▸ **EXERCISE REQUIREMENTS**
What are the lines from the top of the entries below through the line containing "Given: Place cursor"? Return them exactly, both ends included, without the pictures.
*** DATASET ***
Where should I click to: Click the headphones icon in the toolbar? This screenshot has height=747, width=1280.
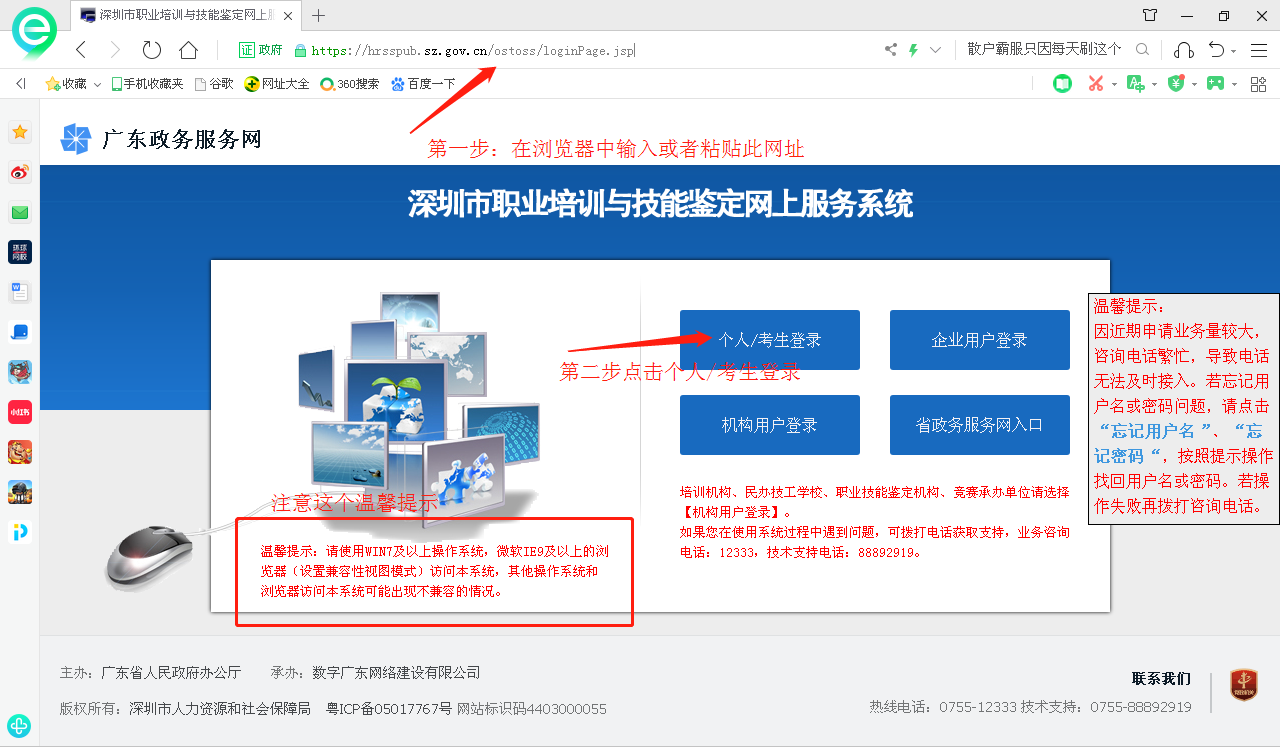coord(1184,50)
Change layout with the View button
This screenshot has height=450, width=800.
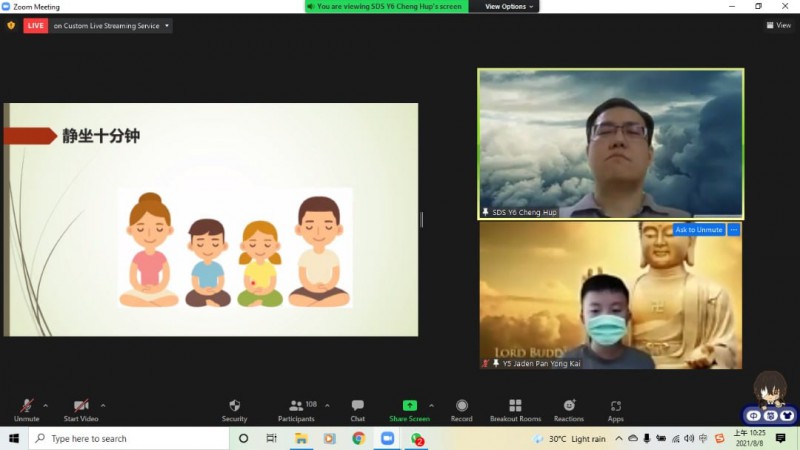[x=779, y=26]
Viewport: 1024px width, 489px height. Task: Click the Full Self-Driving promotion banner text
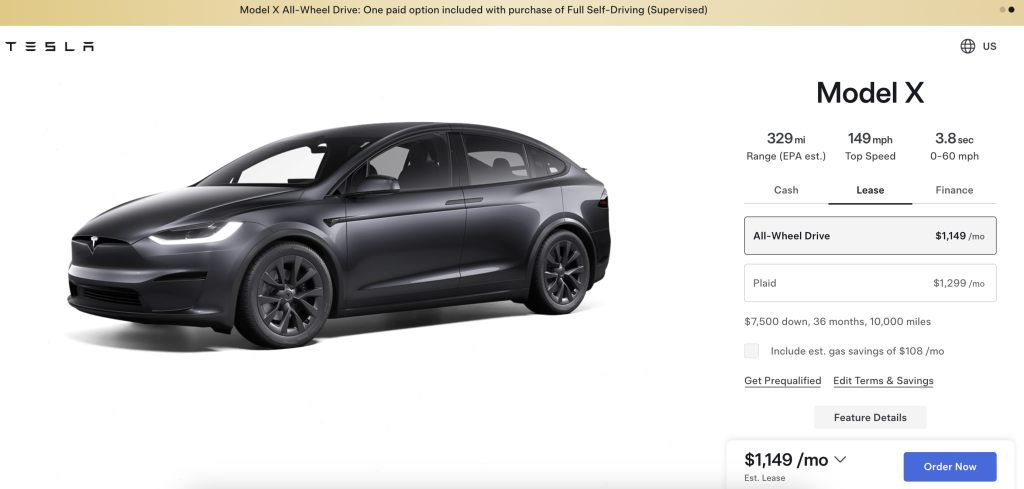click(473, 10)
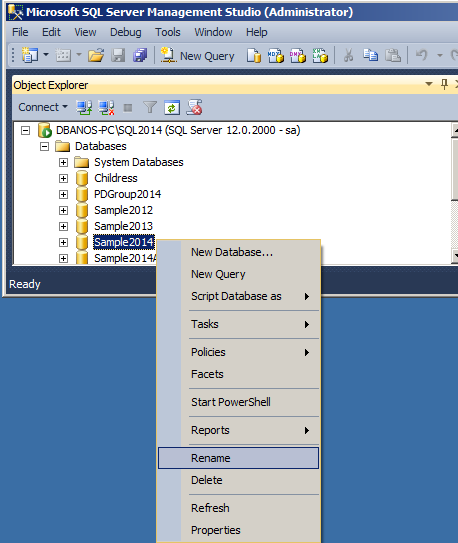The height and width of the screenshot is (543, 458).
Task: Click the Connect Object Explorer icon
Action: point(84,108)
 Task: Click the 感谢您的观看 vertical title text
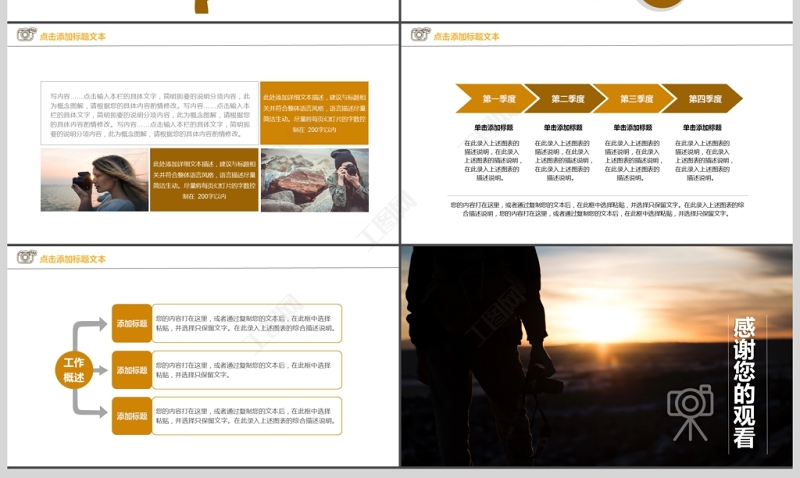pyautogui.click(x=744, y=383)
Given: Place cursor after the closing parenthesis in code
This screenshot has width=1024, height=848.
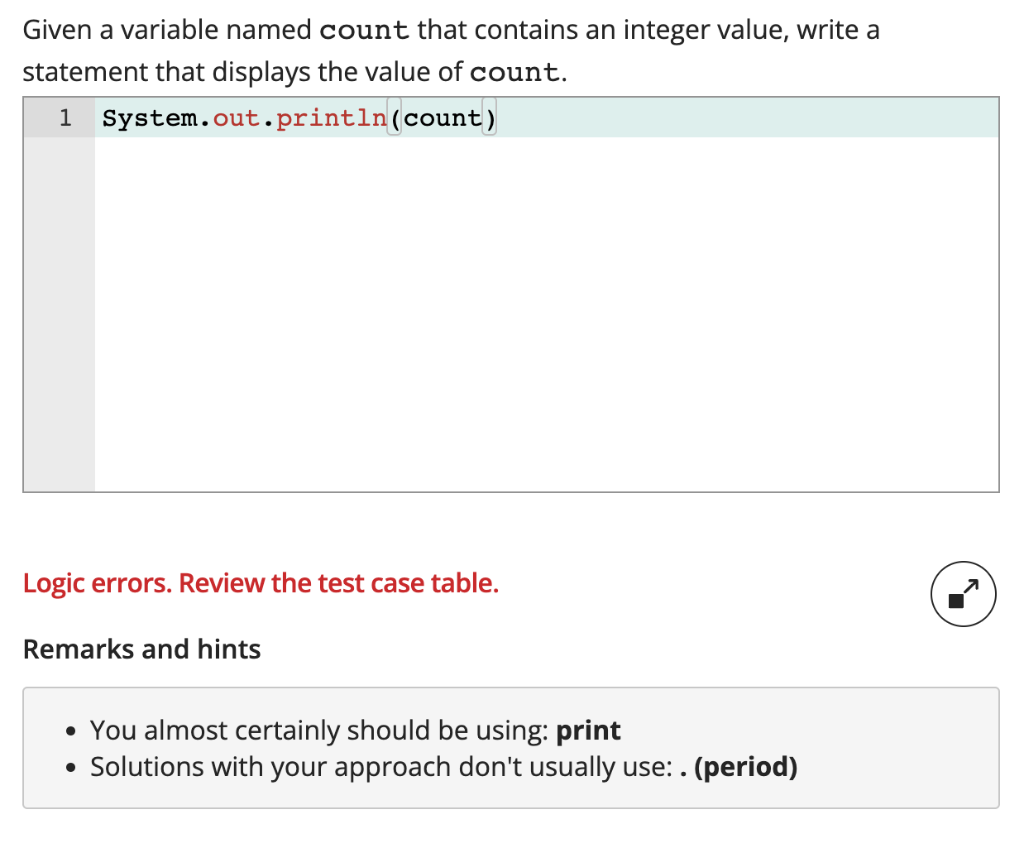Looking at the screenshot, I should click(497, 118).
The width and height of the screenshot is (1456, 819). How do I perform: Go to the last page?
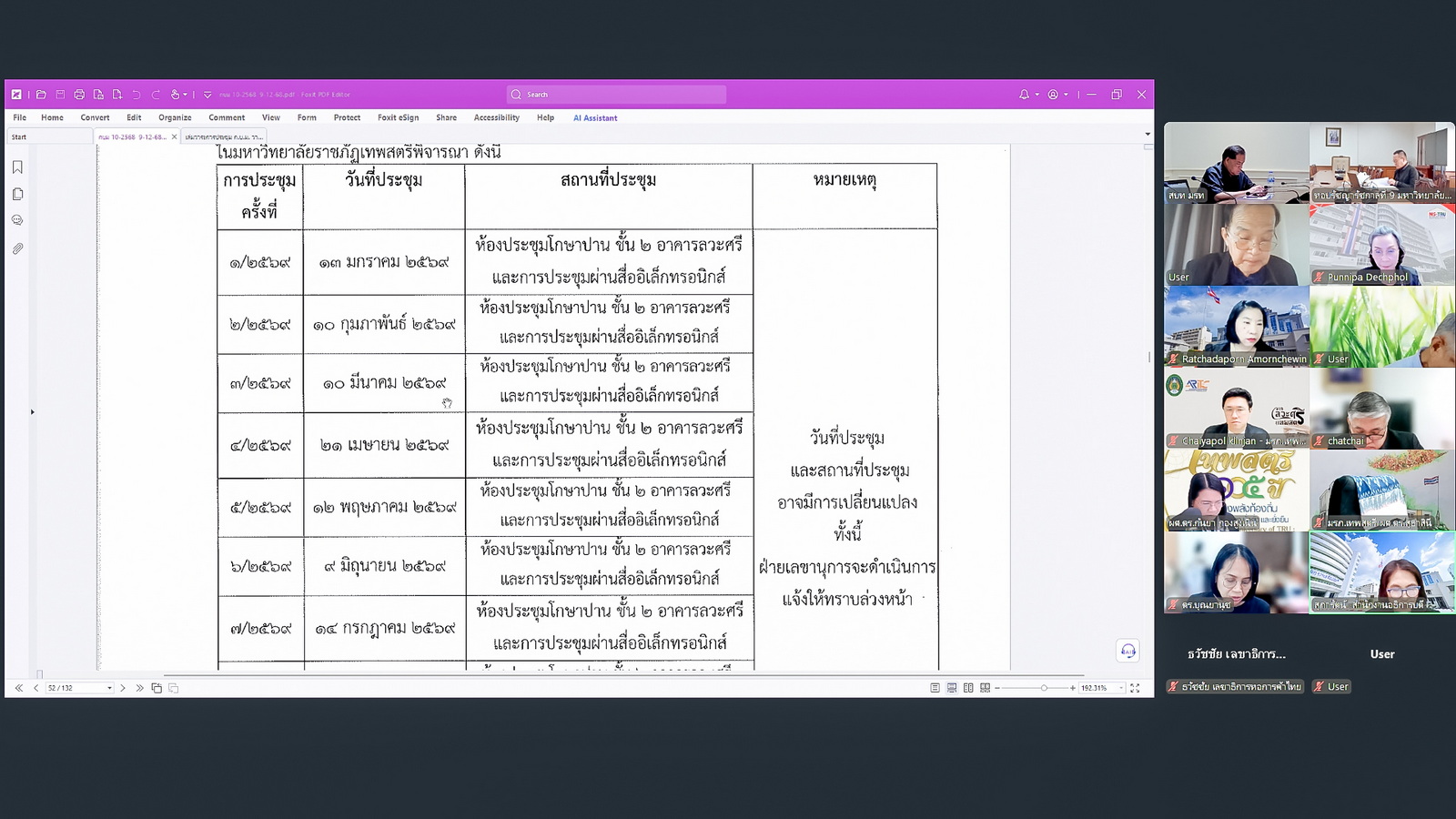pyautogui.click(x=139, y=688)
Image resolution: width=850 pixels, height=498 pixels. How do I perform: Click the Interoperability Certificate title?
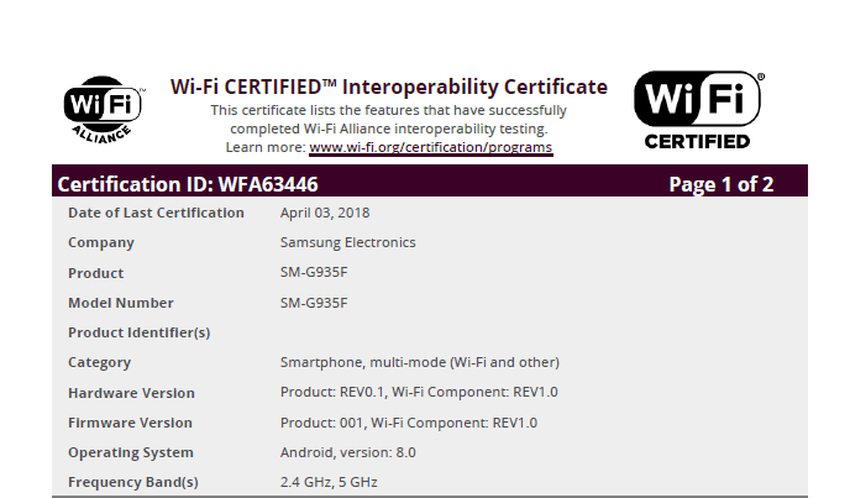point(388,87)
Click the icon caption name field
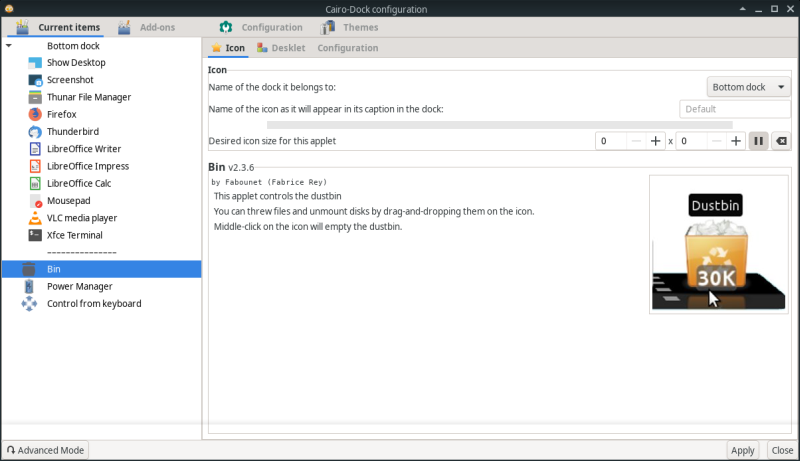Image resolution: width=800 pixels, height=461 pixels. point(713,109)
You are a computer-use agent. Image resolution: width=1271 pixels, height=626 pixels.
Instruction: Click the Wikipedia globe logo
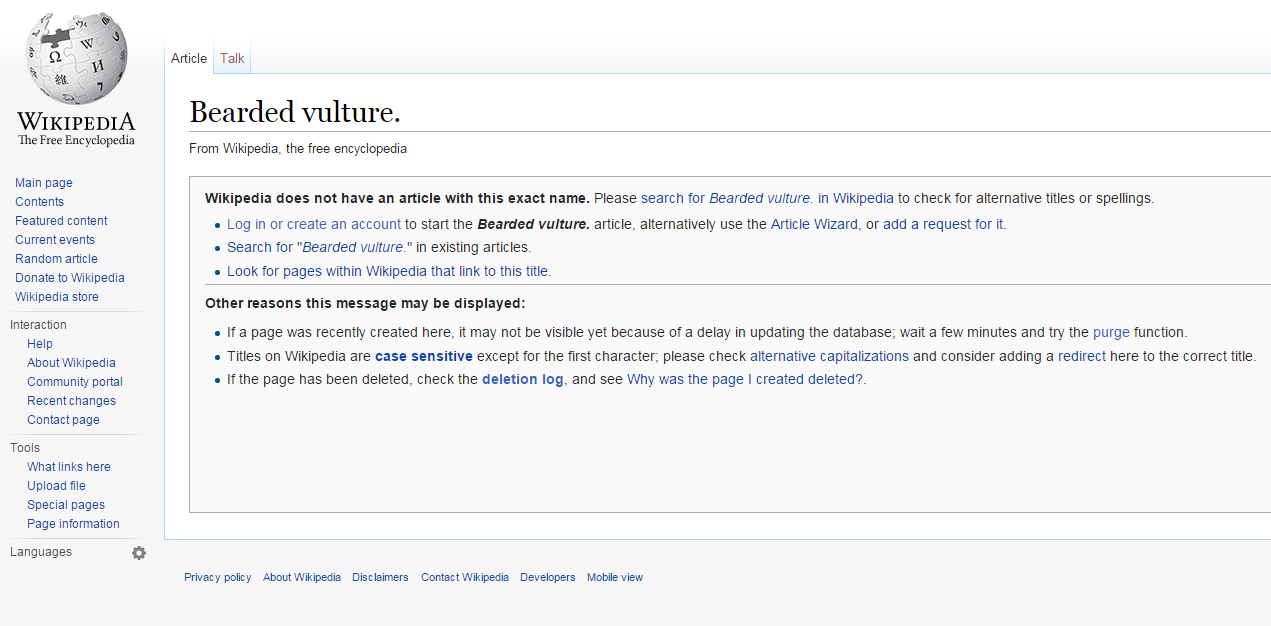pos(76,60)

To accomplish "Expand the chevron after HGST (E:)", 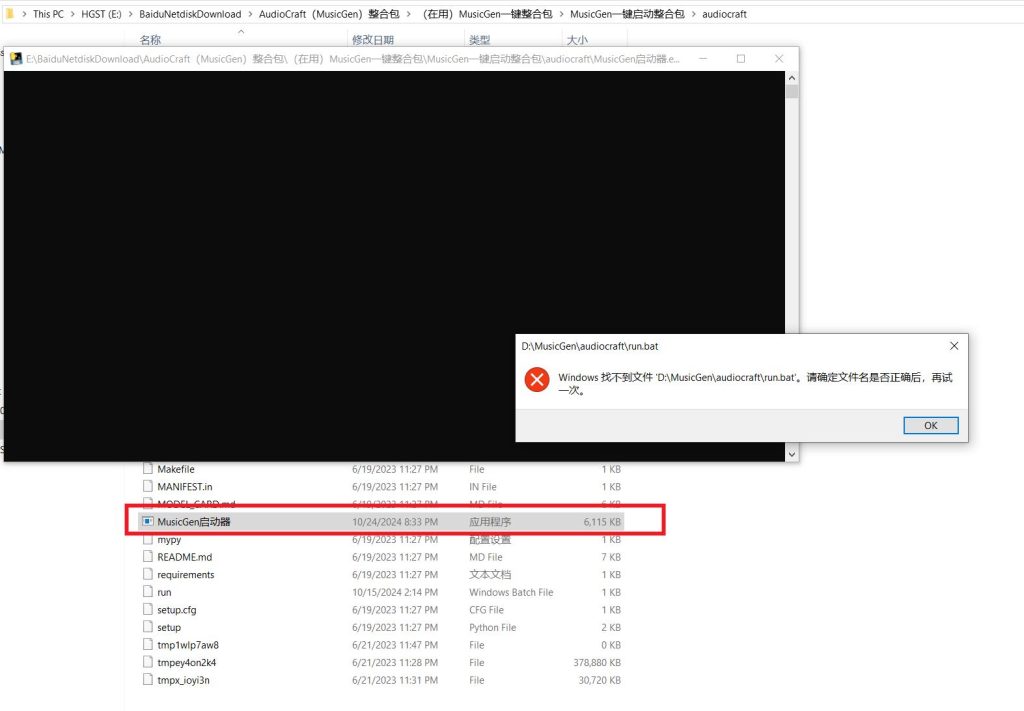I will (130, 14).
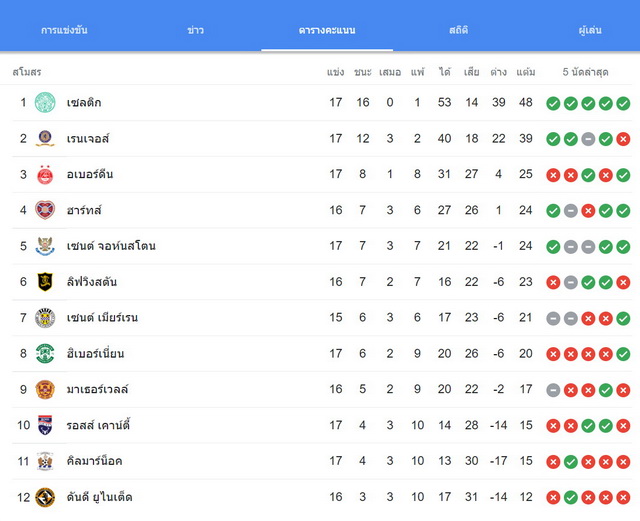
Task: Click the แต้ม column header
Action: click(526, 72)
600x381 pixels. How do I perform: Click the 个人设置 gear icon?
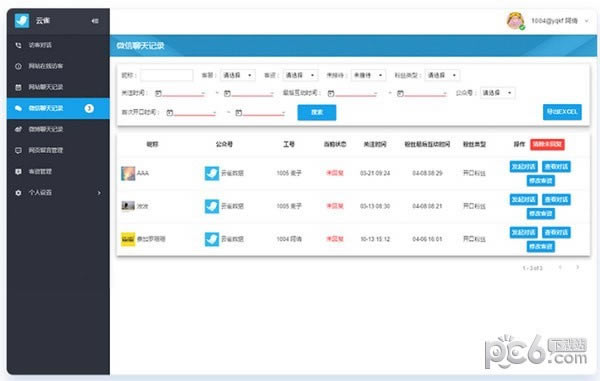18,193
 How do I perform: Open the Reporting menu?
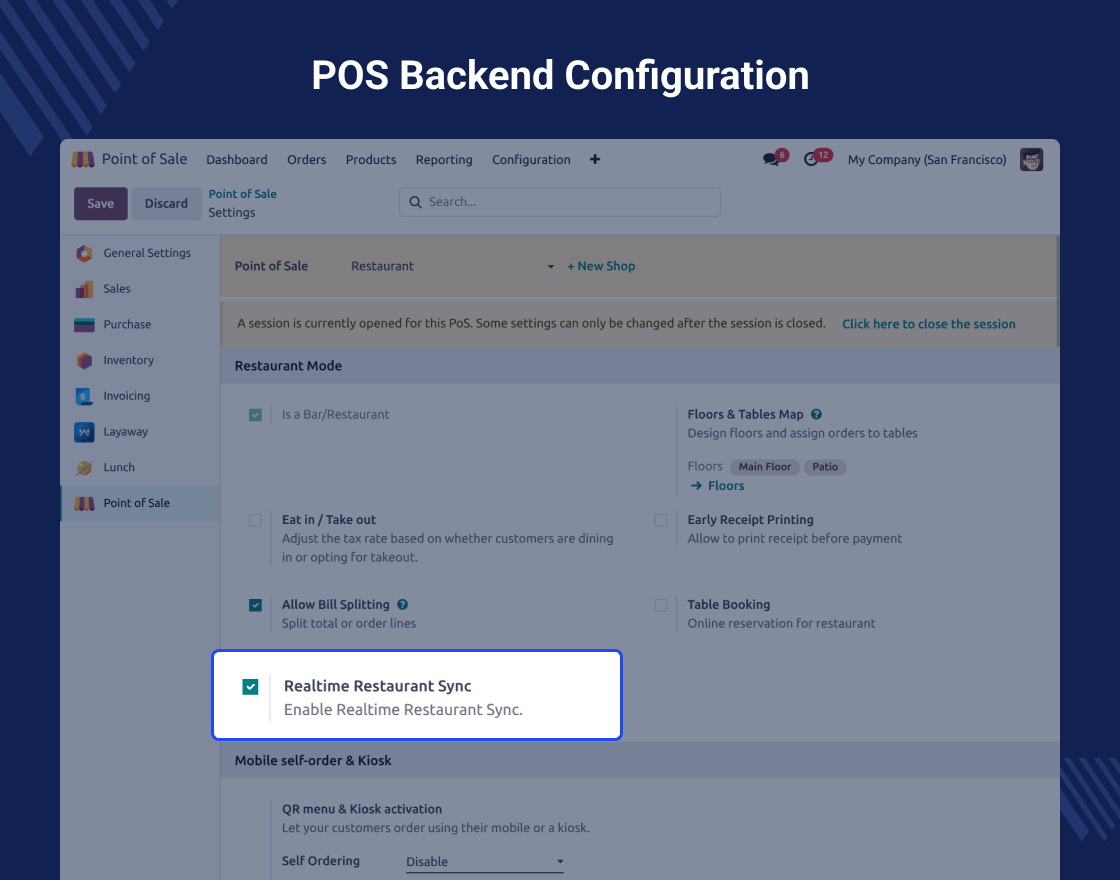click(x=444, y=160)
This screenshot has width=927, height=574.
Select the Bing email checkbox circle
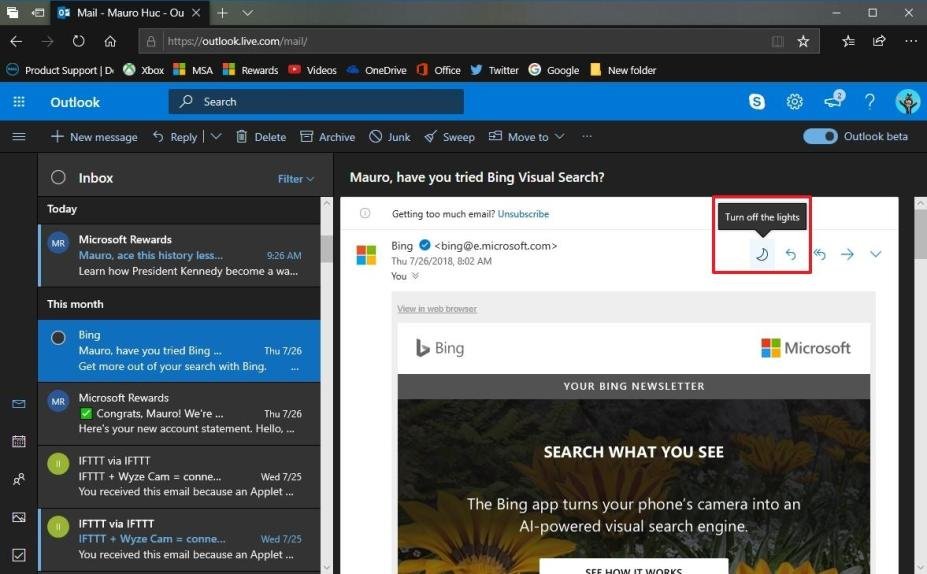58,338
*** End of DATASET ***
▸ **WRITTEN SOLUTION**
Where should I click to: Click the headphones icon in the toolbar? This screenshot has height=747, width=1280.
coord(1184,50)
Change layout with the View button
This screenshot has height=450, width=800.
[x=779, y=26]
Viewport: 1024px width, 489px height. Task: Click the Full Self-Driving promotion banner text
click(473, 10)
The height and width of the screenshot is (543, 458).
Task: Click the Connect Object Explorer icon
Action: point(84,108)
 Task: Click the 感谢您的观看 vertical title text
pyautogui.click(x=744, y=383)
Given: Place cursor after the closing parenthesis in code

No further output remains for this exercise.